Третья стадия
Description
Рассказы Любы Макаревской можно квалифицировать как прозу поэта — автор действительно поэт и управляется с русским языком, как опытный дрессировщик с тигром. А можно — по степени искренности, откровенности и стремлению ясно видеть вещи, на которые прямо смотреть практически невозможно, больно, стыдно, страшно, то есть воспринимать их как предельно серьезный разговор о самом важном.

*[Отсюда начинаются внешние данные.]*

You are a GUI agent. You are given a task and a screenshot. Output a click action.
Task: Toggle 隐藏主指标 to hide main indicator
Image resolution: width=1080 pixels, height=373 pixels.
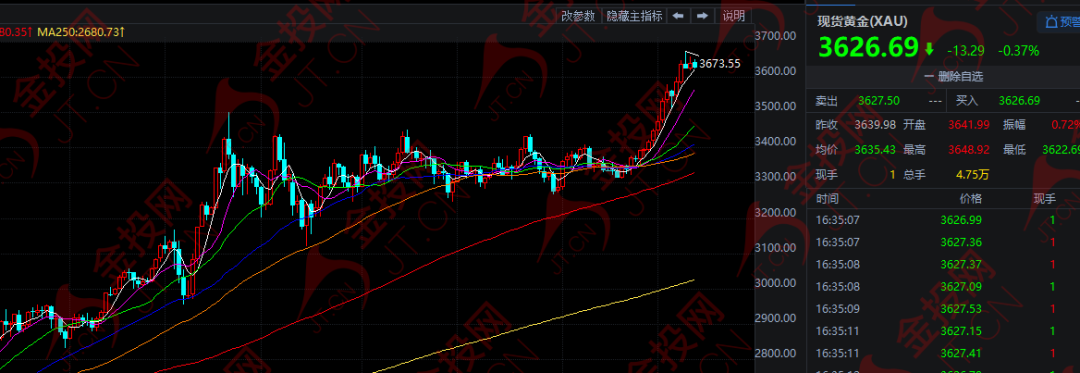pos(634,16)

«Люба Макаревская пишет о боли, смерти, любви и памяти так, словно одалживает читателю свой взгляд, тело и какой-то крохотный мерцающий фрагмент души; читая ее, всегда находишься внутри чего-то, что одновременно "я" и "не я". Ее удивительный дар описывать душевную диссоциацию без диссоциации текстовой, оставаясь внутри и одновременно снаружи — своего рода волшебный эффект снежного шара. Люба пишет острыми снежинками и собственной кровью на этом стекле свои послания нам и миру — читать их немного больно, но эта боль исцеляет». — Татьяна Замировская, автор романа "Смерти. net"
«Открывающая книгу цитата из Сабины Шпильрейн здесь, конечно, не случайна. Существует особенная линия женского письма: Вирджиния Вульф, Сильвия Плат, Энн Секстон, Элизабет Вурцель. Люба Макаревская сознательно идет по их следам. Это, в первую очередь, книга о саморазрушении и стремлении к Танатосу». — Ольга Брейнингер, писатель
«Если представить себе, что все тени сходятся в одной точке, будет ли эта точка только невозможностью любой правды? И не хочу ли я в конце концов, чтобы огонь стер мою жадность вместе с ненасытностью моего зрения? И я снова, лежа на кровати, закрываю глаза и заключаю во тьму мир и храню в себе взгляды, кожу и мимику других — всех тех, с кем я была связана последние месяцы, и я наконец исчезаю. Мое зрение становится больше меня самой, оно зачеркивает меня, словно морская волна в преддверии то ли ядерной войны, то ли русской зимы, что для сознания почти всегда одно и то же».